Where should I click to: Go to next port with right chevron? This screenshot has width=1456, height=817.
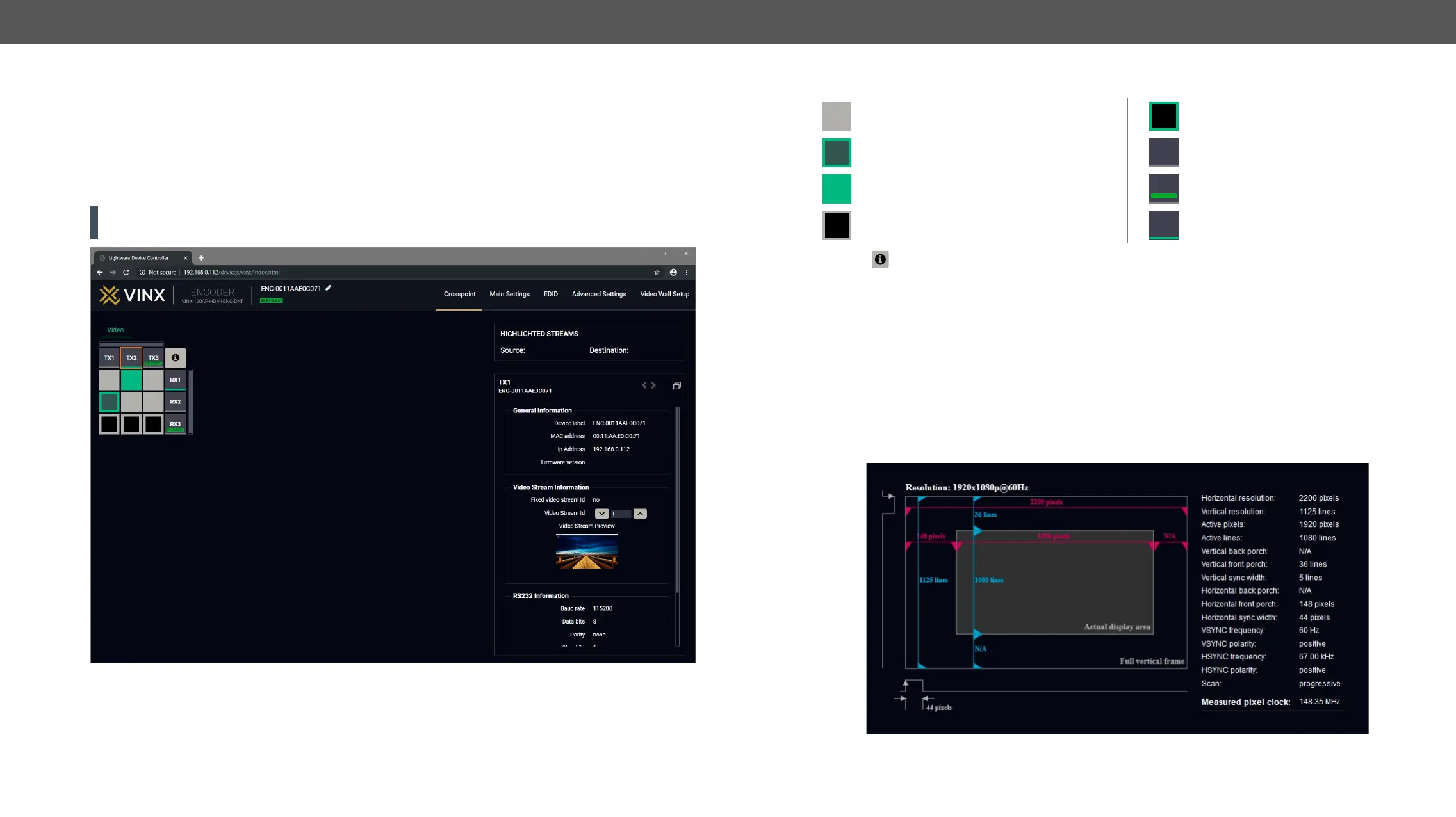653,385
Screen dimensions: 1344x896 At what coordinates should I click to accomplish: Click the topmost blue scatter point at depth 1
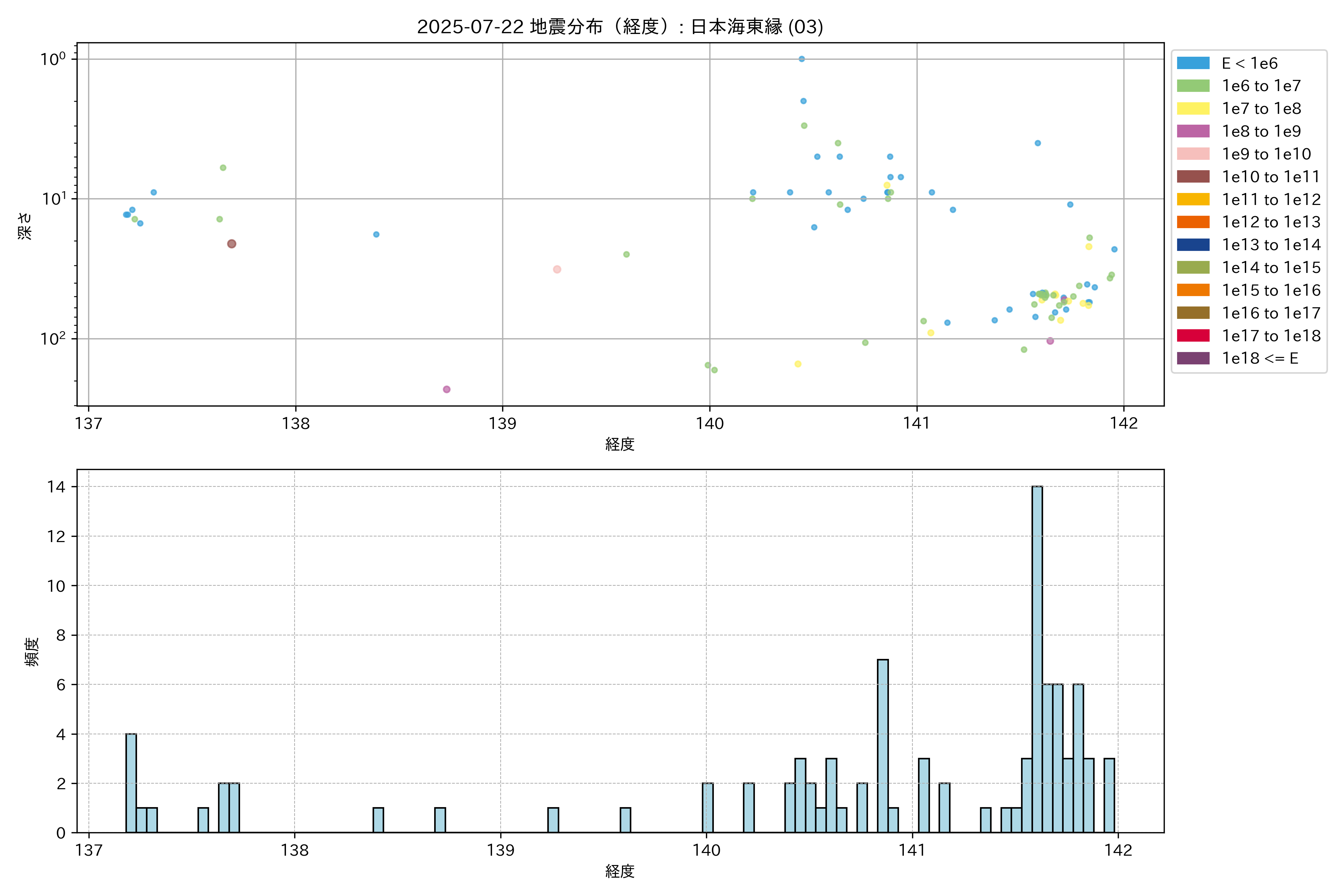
--
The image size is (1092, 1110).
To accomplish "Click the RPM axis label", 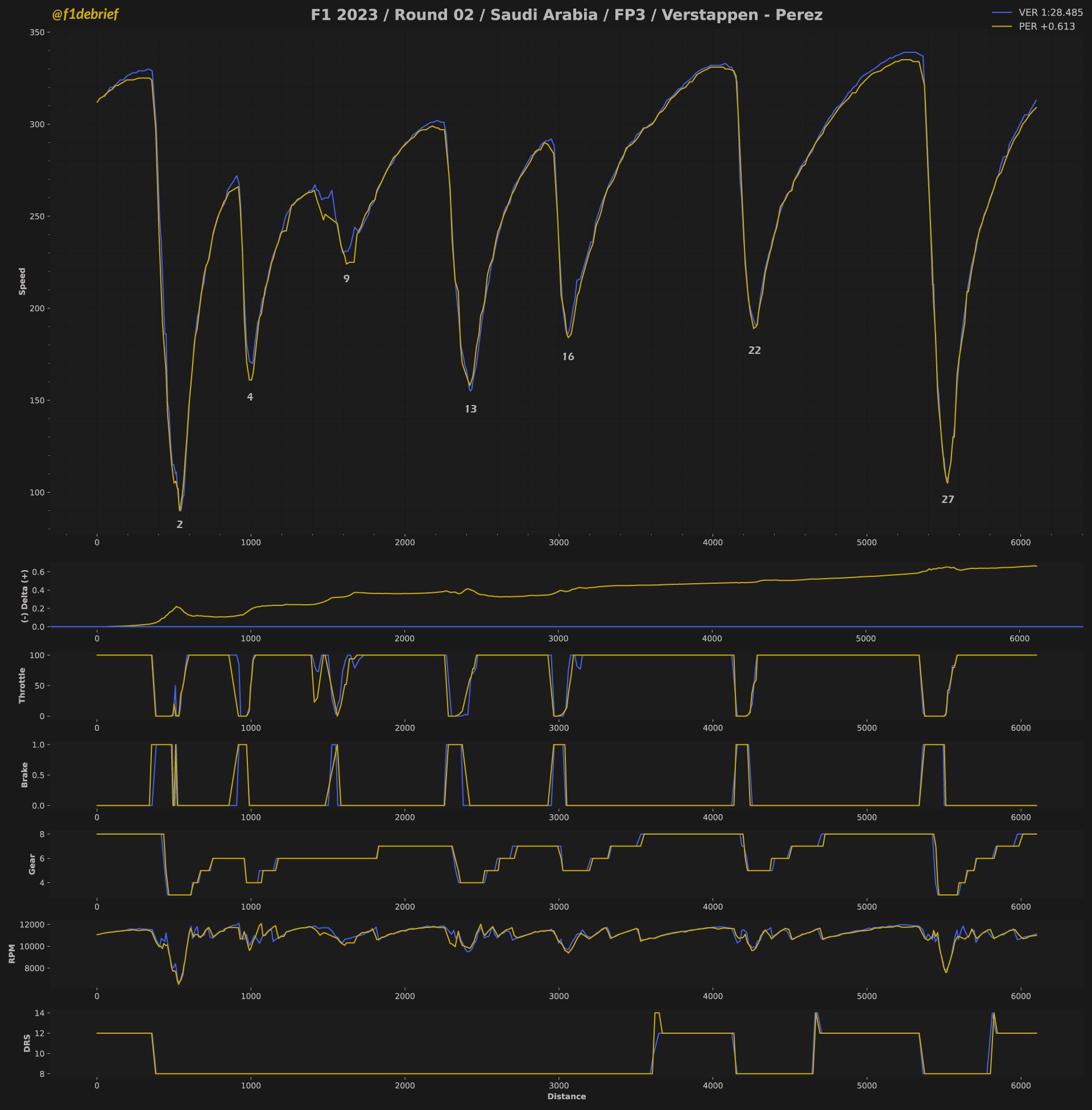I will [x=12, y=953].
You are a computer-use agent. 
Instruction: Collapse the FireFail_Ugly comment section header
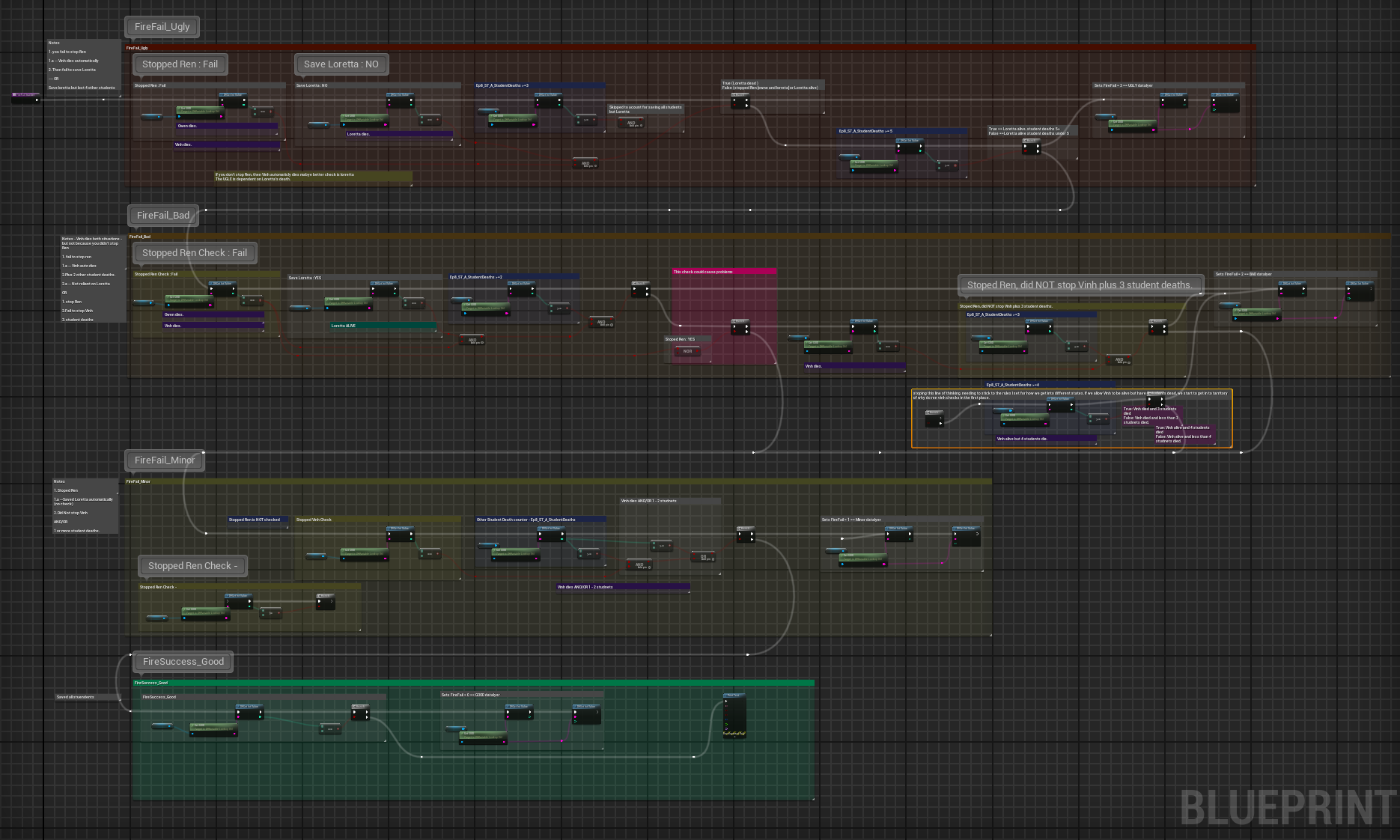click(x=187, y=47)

> _THE PROBLEM_:
In the entries above, find the line that contains "Where should I" and the line that contains "Screen dimensions: 1344x896". Reproduce exactly those two lines and every line between them, but not the pictures.

> _TASK SOLUTION_:
Where should I click to: Go to next port with right chevron? This screenshot has width=1456, height=817.
653,385
Screen dimensions: 1344x896 At what coordinates should I click to accomplish: Click the topmost blue scatter point at depth 1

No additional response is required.